Opposing the villains are the following characters, many of whom are hostages:
- Paul Revson, an FBI agent and the hero
- April Wednesday, a fashion photographer and Revson's love interest
- O'Hare, a doctor and ambulance driver
- President of the United States, a prime hostage
- Richards, the Vice President of the United States
- King of Saudi Arabia, a prime hostage
- Iman, the oil minister of the King of Saudi Arabia and a prime hostage
- Prince Achmed, a prime hostage
- Kharan, the oil minister of Prince Achmed and a prime hostage
- Hansen, the US Secretary of Energy
- Milton, the US Secretary of State
- Quarry, the US Secretary of the Treasury
- Muir, the US Under-Secretary of State
- John Morrison, Mayor of San Francisco
- Bernard Hendrix, the Chief of the San Francisco Police
- Campbell, a captain of the San Francisco Police
- Cartland, a general in the US Army
- James Hagenbach, the chief of the FBI
- Jacobs, an assistant to Hagenbach
- Jensen, the deputy director of the FBI
- Isaacs, a doctor and the chief of the FBI's Drugs and Narcotics Section
- Kylenski, a doctor and a leading forensic expert, specializing in poisons
- Newson, an admiral in the US Navy and commander of their forces on the west coast
- Carter, a general in the US Army and commander of their forces on the west coast
- Boyann, a communications expert
- Pearson, the captain of a US Navy submarine
- Charles Rogers, a member of a US Army bomb disposal squad
- Carmody, a member of a US Army bomb disposal squad
- Hopkins, a driver of a flat truck
- Dougan, a journalist with Reuters
- Grafton, a journalist with the Associated Press
- Ferrers, a journalist
- Tony, a driver of a food delivery van

==Background==
The book was the first of three MacLean wrote set in California. MacLean said in 1976 it was "the best thing I've done."

==Reception==
The book was a best seller.

The Los Angeles Times thought Maclean was "going through the motions". The New York Times thought it was "nonsense, but agreeable nonsense... fun."

==Proposed film version==
In 1975 a film was going to be made by Warner Bros. starring Charles Bronson and directed by J. Lee Thompson (who had directed a film based on MacLean's Guns of Navarone). However they could not find a script they were happy with.
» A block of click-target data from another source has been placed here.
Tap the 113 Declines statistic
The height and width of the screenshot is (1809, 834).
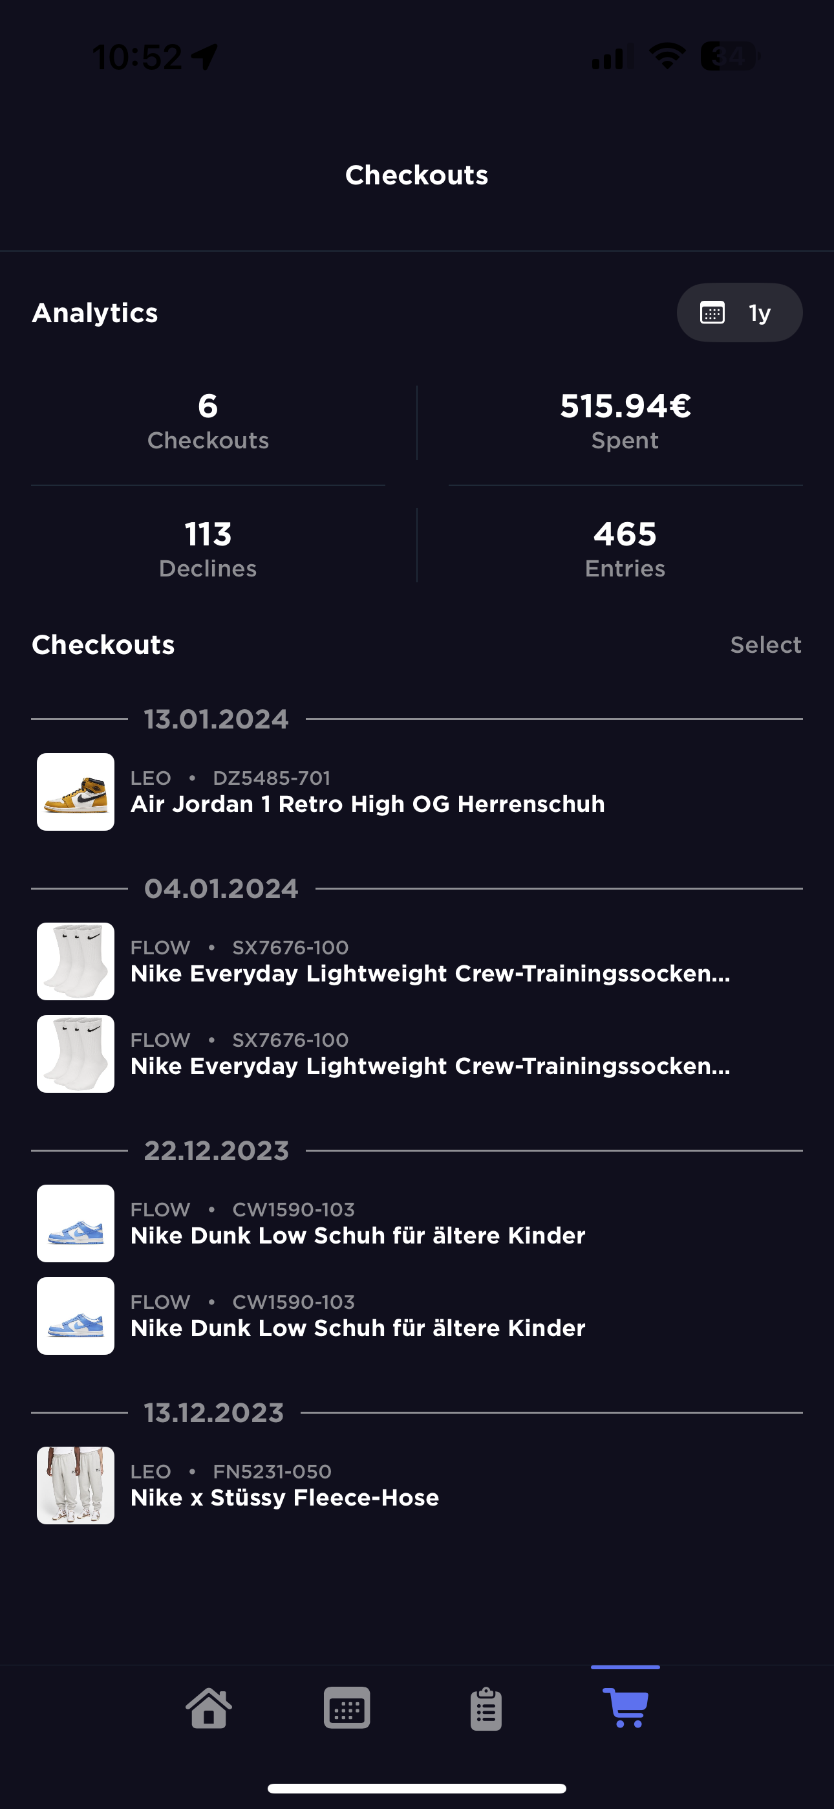208,548
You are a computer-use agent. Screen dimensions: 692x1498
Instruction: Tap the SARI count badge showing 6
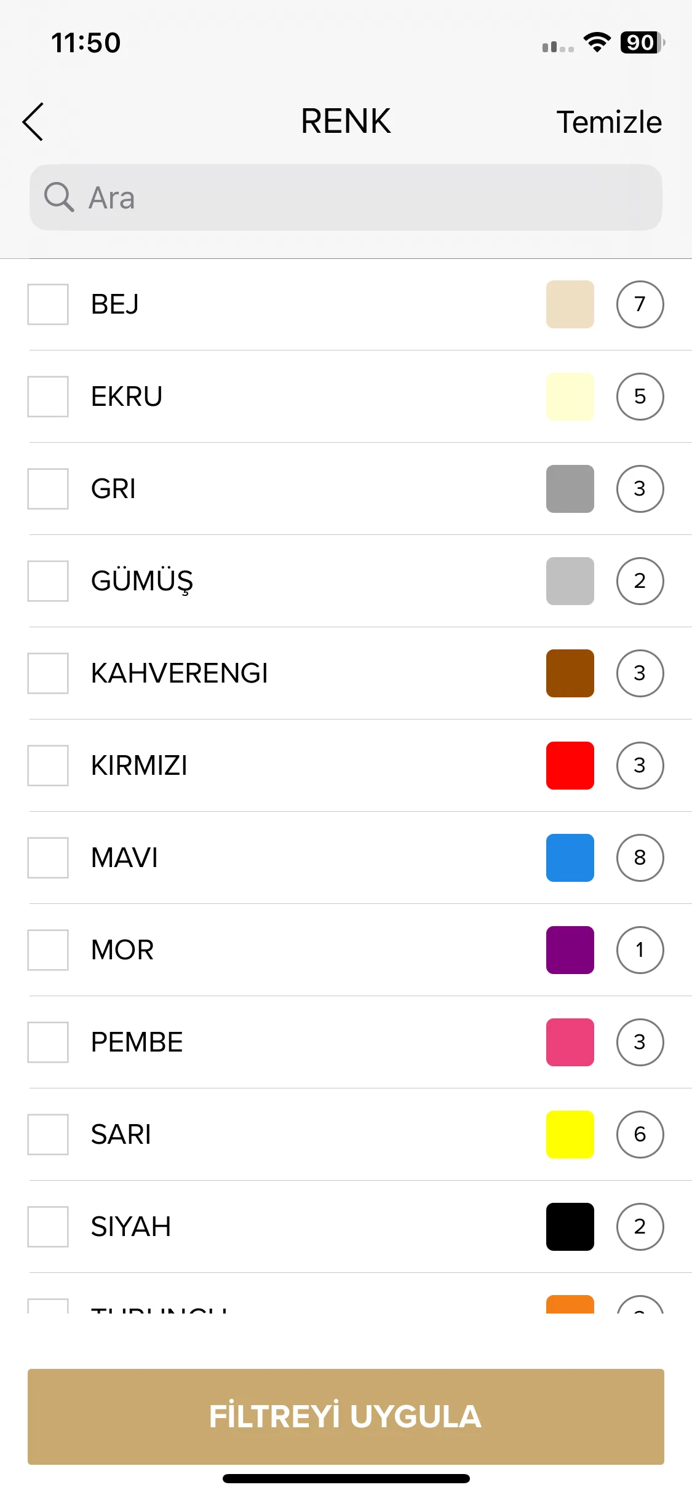(x=640, y=1135)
Film rights were bought by Lew Grade's ITC, who announced in October 1977 that the film version would be part of a slate of films worth $97 million. Filming was to begin in February 1978 from a script by Marc Norman and directed by Jerry Jameson. However filming did not take place. In October 1978 ITC announced the film was one of their "contemplated productions." The film was never made.